Your goal => Only one stretch of the data below should be repeated: the lines from the line containing "Task: Pick the 2:30 pm meeting time" through the line containing "Screen dimensions: 680x1956", inclusive, exactly as they are.
───── Input ─────
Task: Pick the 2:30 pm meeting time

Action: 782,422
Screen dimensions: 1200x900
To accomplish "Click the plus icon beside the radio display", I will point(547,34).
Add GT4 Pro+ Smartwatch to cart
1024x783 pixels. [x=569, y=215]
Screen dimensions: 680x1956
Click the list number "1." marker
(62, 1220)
─────
───── Input ─────
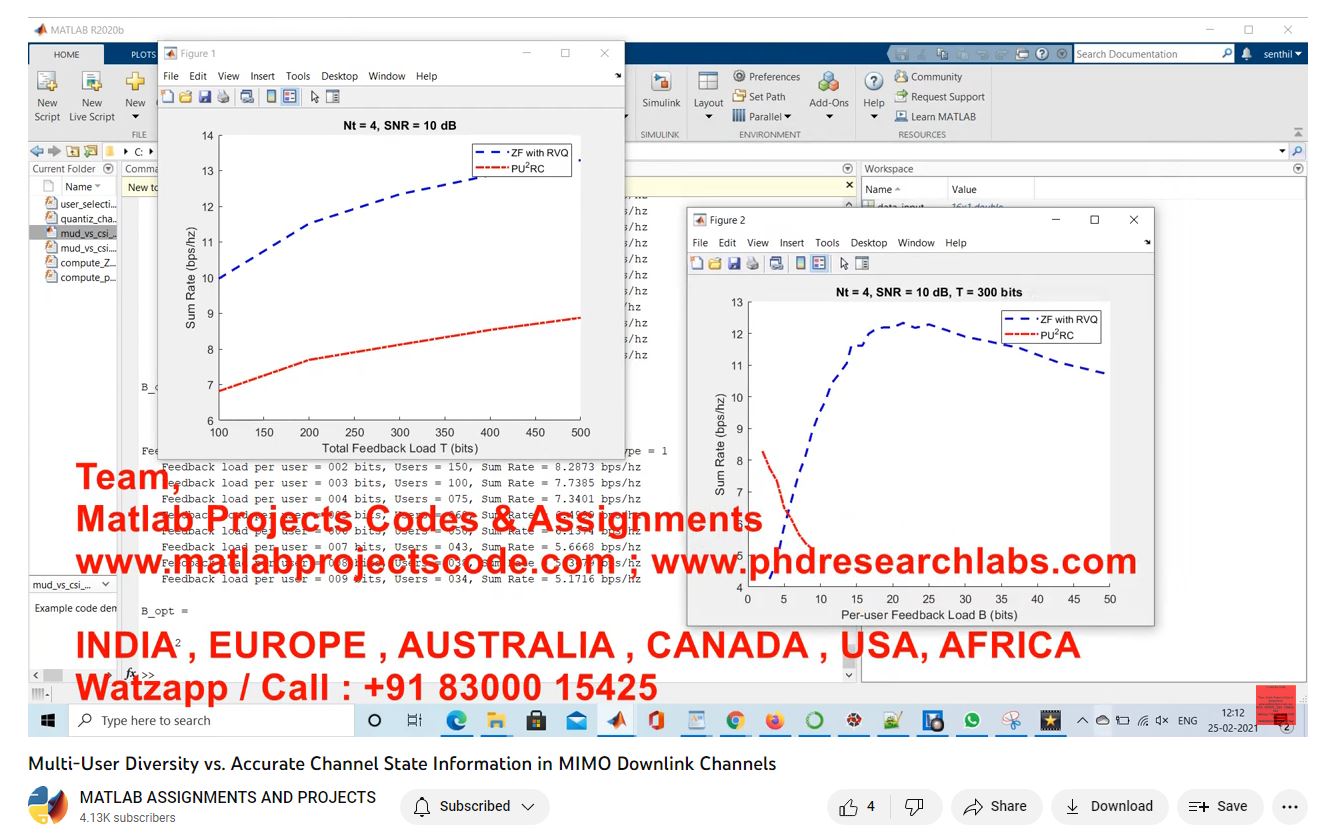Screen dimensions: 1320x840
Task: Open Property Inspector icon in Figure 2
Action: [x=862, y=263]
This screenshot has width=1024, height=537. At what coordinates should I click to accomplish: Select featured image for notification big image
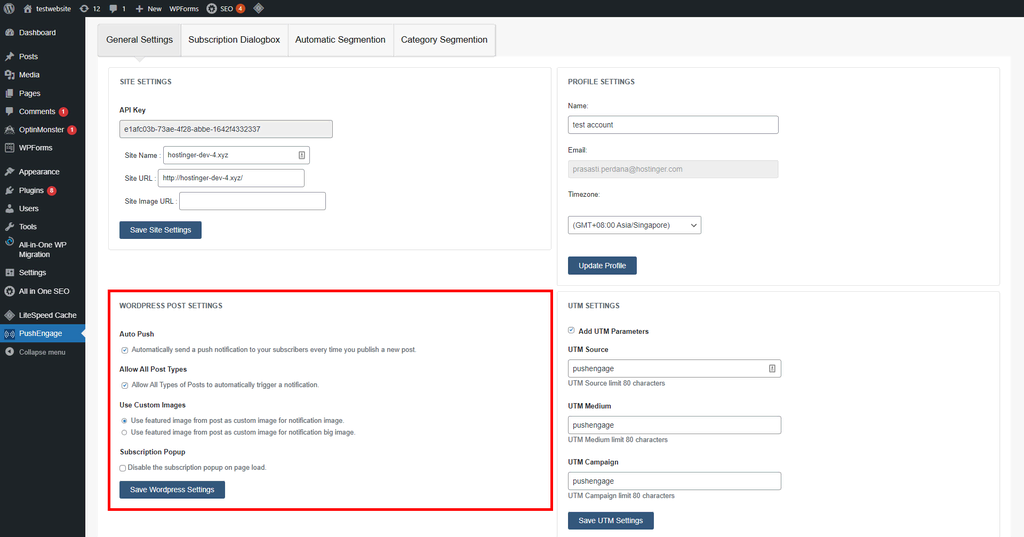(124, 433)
─────
Solution for this exercise =>
Task: Pick the 2:30 pm meeting time

Action: 782,422
Screen dimensions: 1200x900
To accomplish "Click the plus icon beside the radio display", I will point(547,34).
Add GT4 Pro+ Smartwatch to cart
1024x783 pixels. [x=569, y=215]
Screen dimensions: 680x1956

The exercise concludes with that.